Thomas presste die Lippen zusammen und schwieg. Auch er schaute zu Elisa hinüber, dann zu Ronnie. Er fragte sich zum hundertsten Male, warum Elisa diesen Kerl geheiratet hatte. Diesen Fremden. Elisa, die zwischen den begehrtesten jungen Männern hätte wählen können. Zugegeben, Ronnie war ein schöner Mann. Er hatte breite Schultern und einen wilden Mund. Er hatte aufregende, weit auseinanderstehende Augen und buschige Brauen. Sein Bartwuchs war so stark, dass er sich zweimal täglich rasieren musste, und das Jackett des seidenen Smokings spannte über den breiten muskulösen Schultern. Ein stattlicher Mann. Sicher einer, der gut war im Bett, »ein toller Hecht«, wie seine Freunde immer sagten.
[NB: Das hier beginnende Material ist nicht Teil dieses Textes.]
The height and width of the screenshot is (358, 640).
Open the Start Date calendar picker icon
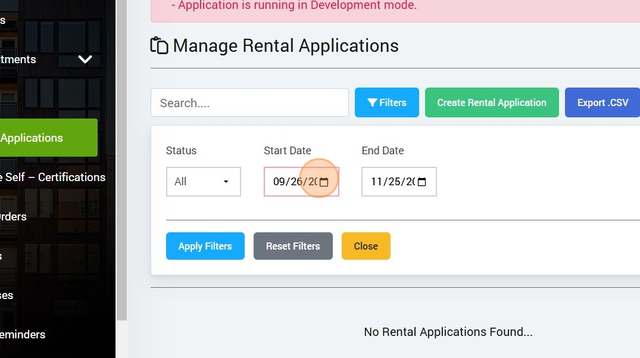tap(324, 182)
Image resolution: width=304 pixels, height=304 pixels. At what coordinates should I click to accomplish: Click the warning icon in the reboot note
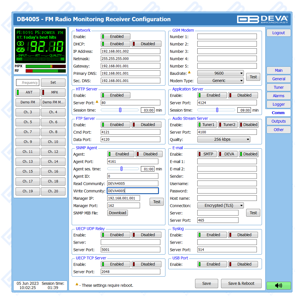[x=77, y=284]
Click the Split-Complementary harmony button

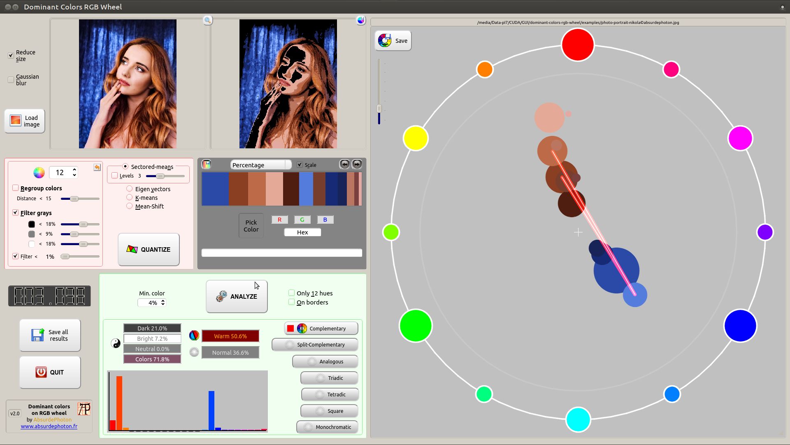coord(321,344)
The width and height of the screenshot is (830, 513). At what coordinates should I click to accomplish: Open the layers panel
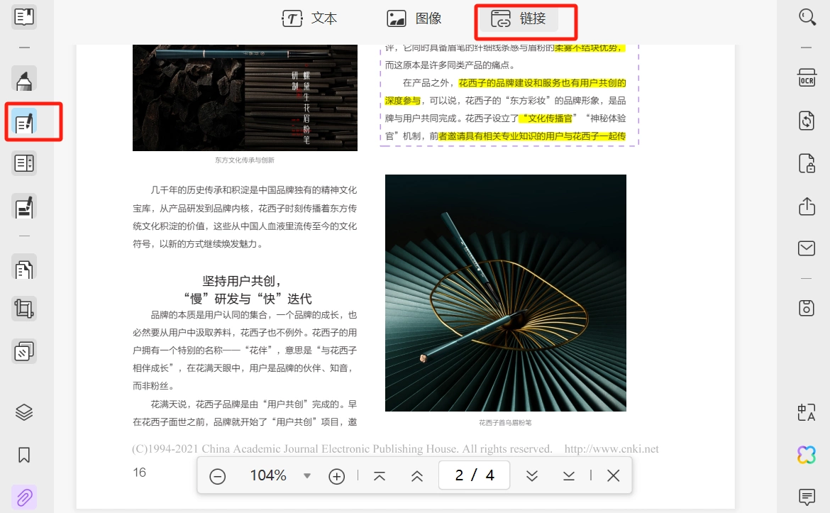[x=24, y=412]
»Willst du das Brautpaar nicht beglückwünschen?«, fragte sein Vater jetzt, wieder mit diesem forschenden Blick, der ihn nie losließ, unter dem er sich immer unsicher und linkisch fühlte, der ihn verfolgte und lähmte, wo er auch ging.
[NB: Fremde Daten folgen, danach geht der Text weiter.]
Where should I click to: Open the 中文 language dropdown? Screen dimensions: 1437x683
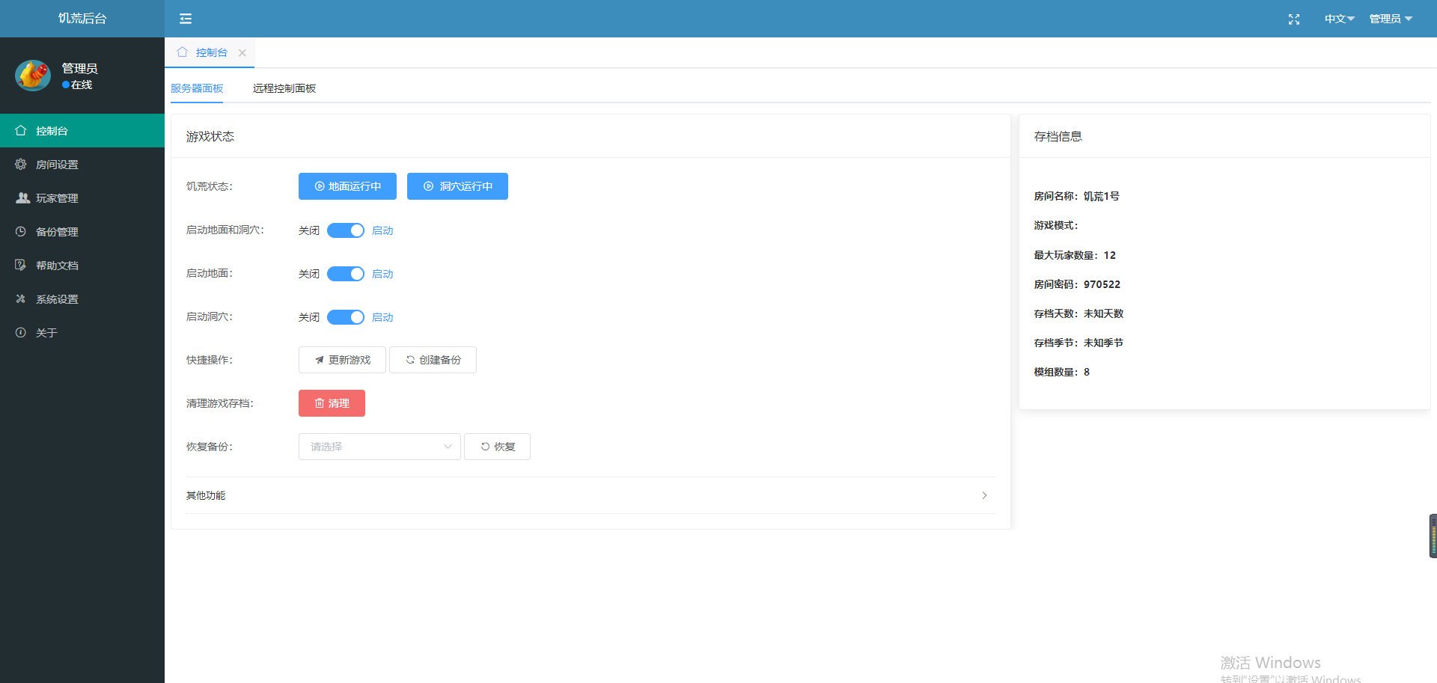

Thomas bahnte sich einen Weg durch die Gäste, grüßte mit einem scheuen, kurzen Lächeln nach rechts und links, einmal stieß er mit einer Kellnerin zusammen, die Gläser klirrten leise, und er hielt erschrocken inne. »Verzeihung«, murmelte er. Die Kellnerin lachte ihn unbekümmert an. »Nichts passiert, Herr von Hasse.«

Wieder fühlte er den Blick seines Vaters im Rücken, er wurde rot, er ärgerte sich über dieses Missgeschick, über seine übertriebene Reaktion, es war ja wirklich nichts passiert, er hätte wirklich nicht so erschrocken zu reagieren brauchen.